▶ _Your objective_
Transcribe the following entries word for word. End with the line where "Technology (925, 1257)" appears.

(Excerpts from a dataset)
==*==

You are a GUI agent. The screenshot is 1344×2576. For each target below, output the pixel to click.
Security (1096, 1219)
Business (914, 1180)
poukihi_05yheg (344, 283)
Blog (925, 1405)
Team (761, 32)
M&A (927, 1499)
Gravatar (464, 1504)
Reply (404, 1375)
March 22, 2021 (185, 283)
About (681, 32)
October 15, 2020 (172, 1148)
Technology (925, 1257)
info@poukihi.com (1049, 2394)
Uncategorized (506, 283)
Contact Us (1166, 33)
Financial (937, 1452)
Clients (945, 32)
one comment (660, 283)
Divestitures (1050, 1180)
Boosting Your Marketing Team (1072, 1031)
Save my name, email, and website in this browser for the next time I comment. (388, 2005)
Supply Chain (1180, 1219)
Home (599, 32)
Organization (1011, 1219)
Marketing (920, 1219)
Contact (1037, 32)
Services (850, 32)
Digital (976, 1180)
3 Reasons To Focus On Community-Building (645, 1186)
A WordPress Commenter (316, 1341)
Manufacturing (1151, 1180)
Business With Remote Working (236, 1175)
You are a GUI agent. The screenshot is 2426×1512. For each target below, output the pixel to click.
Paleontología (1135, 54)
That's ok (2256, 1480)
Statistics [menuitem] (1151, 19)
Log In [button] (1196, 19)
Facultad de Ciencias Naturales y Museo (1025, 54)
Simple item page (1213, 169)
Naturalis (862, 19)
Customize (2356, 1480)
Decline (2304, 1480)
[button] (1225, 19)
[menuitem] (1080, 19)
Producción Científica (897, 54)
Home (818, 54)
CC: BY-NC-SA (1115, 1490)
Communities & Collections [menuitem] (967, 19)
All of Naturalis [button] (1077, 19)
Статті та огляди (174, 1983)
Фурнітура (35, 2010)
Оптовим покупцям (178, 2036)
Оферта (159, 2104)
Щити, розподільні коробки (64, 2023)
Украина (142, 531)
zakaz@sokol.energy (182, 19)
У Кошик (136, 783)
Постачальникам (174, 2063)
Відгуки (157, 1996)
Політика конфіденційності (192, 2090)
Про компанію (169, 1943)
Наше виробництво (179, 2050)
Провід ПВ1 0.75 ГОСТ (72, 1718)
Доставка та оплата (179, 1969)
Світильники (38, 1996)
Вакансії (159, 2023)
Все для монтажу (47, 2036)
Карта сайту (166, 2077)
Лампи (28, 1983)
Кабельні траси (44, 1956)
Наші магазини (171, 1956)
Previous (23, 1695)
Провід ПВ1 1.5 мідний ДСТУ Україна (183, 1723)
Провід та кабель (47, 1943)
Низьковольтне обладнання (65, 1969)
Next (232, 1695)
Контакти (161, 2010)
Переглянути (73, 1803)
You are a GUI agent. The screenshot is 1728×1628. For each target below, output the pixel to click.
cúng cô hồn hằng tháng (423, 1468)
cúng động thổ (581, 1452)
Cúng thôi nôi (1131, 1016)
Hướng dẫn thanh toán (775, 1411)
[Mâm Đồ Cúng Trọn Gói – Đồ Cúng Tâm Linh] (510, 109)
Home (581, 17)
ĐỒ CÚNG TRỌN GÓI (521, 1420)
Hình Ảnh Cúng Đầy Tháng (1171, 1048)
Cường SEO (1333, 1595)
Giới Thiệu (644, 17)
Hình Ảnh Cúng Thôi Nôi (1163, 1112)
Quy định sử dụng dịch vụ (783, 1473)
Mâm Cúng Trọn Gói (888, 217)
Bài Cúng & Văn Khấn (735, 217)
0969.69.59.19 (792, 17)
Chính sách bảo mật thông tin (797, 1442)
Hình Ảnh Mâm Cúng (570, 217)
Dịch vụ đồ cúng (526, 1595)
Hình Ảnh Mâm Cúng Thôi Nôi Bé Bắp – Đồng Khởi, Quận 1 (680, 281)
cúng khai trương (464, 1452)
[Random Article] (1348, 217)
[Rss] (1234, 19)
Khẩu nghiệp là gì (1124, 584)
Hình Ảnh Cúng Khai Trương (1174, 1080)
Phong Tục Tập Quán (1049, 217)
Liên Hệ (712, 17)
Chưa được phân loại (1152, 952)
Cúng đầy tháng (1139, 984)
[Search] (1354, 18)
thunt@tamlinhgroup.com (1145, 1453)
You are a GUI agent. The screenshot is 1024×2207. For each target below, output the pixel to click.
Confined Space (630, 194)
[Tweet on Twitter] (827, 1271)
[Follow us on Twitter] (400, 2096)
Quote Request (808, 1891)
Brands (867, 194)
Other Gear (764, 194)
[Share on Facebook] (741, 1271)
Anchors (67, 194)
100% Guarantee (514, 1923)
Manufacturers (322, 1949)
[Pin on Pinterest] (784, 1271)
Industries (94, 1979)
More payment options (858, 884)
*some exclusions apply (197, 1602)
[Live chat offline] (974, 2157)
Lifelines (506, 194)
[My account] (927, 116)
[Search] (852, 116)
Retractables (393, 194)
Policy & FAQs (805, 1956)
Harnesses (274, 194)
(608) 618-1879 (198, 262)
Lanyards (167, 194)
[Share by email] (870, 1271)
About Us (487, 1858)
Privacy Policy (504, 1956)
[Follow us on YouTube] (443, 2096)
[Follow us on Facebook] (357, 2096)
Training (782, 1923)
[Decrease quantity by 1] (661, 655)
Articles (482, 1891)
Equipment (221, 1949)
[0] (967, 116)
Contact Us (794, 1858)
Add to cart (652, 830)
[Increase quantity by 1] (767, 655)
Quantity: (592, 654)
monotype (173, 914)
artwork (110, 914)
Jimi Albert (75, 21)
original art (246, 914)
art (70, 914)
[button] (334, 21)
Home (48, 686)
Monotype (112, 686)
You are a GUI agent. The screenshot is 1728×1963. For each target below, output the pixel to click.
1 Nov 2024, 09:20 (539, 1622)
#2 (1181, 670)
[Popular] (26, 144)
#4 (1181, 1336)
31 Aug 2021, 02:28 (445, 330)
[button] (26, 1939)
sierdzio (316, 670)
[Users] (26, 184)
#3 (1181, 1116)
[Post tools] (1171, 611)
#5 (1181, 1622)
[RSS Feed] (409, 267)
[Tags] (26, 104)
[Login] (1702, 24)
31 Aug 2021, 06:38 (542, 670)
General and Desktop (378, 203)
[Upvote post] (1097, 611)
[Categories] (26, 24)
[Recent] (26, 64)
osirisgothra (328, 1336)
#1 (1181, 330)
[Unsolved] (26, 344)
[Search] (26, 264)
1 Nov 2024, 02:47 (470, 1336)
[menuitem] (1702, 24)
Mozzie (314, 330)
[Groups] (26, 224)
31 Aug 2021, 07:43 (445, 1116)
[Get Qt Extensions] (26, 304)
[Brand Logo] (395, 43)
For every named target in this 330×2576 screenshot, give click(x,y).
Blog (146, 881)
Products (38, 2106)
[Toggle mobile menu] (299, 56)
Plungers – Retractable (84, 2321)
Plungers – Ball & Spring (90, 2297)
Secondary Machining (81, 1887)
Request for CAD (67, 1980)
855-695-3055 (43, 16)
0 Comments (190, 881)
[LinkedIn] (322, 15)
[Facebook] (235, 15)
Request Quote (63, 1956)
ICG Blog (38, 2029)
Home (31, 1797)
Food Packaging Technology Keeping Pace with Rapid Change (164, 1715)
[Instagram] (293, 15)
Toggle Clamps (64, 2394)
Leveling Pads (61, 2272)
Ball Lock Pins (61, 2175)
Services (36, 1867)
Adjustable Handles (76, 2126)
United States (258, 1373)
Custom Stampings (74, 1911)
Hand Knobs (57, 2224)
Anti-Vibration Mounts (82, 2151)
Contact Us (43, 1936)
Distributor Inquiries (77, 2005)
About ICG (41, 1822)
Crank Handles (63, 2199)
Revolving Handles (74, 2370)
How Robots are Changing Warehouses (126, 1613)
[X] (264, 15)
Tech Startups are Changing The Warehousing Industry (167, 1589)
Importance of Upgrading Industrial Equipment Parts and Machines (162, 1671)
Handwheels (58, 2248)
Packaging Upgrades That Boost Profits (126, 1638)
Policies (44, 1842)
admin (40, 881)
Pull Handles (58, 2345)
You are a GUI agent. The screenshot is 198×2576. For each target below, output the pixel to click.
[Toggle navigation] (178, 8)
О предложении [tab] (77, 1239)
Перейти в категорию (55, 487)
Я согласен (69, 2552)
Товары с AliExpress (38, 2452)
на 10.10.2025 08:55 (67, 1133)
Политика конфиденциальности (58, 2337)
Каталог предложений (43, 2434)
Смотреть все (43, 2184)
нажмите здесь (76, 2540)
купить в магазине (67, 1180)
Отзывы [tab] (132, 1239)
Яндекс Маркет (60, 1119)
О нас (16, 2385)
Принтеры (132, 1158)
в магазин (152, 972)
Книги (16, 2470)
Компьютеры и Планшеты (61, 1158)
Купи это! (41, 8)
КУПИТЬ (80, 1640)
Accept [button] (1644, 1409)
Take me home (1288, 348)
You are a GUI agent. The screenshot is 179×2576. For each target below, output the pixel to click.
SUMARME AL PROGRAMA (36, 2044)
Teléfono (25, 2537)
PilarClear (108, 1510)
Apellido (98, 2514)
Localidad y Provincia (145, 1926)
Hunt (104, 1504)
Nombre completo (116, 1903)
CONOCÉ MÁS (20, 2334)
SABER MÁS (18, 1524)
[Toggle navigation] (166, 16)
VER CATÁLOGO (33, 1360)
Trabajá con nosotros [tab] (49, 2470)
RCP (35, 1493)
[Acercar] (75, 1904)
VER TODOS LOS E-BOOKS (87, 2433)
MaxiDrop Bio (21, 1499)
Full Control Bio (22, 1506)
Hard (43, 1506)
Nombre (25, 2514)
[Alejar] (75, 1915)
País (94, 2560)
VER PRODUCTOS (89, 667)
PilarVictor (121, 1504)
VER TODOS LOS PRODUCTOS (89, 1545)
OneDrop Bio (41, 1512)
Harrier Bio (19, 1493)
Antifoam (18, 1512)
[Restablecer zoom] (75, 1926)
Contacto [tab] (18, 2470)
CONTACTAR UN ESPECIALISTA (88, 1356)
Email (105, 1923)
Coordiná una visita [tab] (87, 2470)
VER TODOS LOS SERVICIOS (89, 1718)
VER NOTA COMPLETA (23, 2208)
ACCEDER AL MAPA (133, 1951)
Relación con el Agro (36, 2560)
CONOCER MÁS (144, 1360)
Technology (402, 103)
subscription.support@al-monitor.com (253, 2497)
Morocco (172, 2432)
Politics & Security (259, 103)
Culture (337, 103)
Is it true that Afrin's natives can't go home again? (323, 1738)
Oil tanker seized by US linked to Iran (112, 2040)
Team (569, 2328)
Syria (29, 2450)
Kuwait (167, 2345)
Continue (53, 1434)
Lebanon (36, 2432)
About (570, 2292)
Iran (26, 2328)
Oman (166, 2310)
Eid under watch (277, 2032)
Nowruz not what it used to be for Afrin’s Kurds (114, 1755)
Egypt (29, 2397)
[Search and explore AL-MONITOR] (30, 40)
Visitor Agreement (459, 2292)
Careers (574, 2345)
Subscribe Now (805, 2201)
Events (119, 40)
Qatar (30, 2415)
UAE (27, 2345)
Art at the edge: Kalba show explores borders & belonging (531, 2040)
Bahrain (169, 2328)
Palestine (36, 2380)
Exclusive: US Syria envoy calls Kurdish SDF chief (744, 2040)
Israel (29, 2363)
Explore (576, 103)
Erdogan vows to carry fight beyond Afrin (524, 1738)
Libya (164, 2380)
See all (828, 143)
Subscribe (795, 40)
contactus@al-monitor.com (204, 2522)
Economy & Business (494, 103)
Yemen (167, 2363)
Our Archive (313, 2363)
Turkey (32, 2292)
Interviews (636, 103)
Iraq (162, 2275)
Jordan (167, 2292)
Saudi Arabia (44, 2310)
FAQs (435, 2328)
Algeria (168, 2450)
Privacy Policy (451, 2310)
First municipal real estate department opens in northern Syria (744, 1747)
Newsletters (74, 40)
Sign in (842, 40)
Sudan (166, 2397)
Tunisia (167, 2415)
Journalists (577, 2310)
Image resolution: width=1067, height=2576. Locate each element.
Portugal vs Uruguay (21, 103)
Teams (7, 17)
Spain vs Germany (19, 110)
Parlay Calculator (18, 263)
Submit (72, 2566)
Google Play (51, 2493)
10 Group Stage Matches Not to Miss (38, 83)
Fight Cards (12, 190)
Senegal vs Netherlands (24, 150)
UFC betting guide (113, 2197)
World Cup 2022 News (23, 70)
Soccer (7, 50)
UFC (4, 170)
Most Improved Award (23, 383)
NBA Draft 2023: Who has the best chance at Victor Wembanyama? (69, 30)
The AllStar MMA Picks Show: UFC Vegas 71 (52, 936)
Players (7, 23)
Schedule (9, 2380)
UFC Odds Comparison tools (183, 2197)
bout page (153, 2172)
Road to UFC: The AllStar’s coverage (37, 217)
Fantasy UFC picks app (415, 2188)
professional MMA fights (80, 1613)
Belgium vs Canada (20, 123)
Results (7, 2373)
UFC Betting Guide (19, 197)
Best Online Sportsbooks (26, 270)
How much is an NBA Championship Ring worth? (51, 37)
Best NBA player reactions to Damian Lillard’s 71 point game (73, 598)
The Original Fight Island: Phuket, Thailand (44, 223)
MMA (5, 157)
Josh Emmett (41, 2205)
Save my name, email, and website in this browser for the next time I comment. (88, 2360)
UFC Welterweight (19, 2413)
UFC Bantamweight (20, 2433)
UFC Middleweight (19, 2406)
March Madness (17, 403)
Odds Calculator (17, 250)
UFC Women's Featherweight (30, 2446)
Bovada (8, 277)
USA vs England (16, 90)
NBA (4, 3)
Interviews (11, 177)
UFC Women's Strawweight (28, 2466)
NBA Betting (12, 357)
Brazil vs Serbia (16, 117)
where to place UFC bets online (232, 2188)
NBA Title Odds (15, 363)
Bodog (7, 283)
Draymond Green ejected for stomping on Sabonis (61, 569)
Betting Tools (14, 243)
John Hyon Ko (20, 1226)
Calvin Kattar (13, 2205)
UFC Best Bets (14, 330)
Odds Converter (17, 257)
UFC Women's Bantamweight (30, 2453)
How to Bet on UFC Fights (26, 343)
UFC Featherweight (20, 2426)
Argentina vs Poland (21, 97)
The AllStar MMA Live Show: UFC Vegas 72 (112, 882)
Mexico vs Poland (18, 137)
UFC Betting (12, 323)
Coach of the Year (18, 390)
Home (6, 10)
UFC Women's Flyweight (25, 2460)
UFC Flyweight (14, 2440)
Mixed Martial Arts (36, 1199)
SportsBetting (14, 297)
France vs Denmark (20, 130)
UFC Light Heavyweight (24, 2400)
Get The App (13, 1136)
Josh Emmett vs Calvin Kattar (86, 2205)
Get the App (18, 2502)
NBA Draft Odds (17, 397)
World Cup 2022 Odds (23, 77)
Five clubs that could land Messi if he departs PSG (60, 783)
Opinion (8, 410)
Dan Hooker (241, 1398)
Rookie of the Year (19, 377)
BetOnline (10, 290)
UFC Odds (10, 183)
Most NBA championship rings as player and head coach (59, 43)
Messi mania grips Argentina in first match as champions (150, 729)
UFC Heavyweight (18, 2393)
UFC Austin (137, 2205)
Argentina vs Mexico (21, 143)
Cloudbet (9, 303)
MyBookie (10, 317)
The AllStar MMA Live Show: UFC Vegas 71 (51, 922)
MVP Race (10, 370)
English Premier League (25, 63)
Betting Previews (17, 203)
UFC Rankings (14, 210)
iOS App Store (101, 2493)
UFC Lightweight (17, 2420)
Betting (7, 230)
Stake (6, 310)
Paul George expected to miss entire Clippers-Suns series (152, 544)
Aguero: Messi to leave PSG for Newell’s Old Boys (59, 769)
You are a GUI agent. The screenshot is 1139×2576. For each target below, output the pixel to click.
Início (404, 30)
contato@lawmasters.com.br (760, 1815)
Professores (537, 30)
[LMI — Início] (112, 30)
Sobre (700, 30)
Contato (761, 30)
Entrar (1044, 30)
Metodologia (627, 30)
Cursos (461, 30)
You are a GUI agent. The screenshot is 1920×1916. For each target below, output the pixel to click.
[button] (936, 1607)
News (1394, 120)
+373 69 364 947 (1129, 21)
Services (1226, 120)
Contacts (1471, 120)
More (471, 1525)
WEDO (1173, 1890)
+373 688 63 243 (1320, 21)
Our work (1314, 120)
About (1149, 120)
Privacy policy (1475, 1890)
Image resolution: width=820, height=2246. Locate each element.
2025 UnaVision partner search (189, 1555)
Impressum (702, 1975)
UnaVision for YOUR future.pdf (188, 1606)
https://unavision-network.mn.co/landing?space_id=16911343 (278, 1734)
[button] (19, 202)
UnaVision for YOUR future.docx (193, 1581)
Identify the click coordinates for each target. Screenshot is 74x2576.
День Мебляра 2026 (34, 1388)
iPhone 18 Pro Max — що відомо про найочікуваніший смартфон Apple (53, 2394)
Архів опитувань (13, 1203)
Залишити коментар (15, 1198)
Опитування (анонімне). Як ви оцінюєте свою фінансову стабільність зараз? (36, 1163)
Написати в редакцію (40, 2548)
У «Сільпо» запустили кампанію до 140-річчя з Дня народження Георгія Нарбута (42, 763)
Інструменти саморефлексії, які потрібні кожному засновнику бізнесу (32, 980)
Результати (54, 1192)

==*==

▶ _Result of this exercise_
You are a GUI agent. The screenshot is 1344×2576. For each target below, output the pixel to click.
Security (1096, 1219)
Business (914, 1180)
poukihi_05yheg (344, 283)
Blog (925, 1405)
Team (761, 32)
M&A (927, 1499)
Gravatar (464, 1504)
Reply (404, 1375)
March 22, 2021 (185, 283)
About (681, 32)
October 15, 2020 (172, 1148)
Technology (925, 1257)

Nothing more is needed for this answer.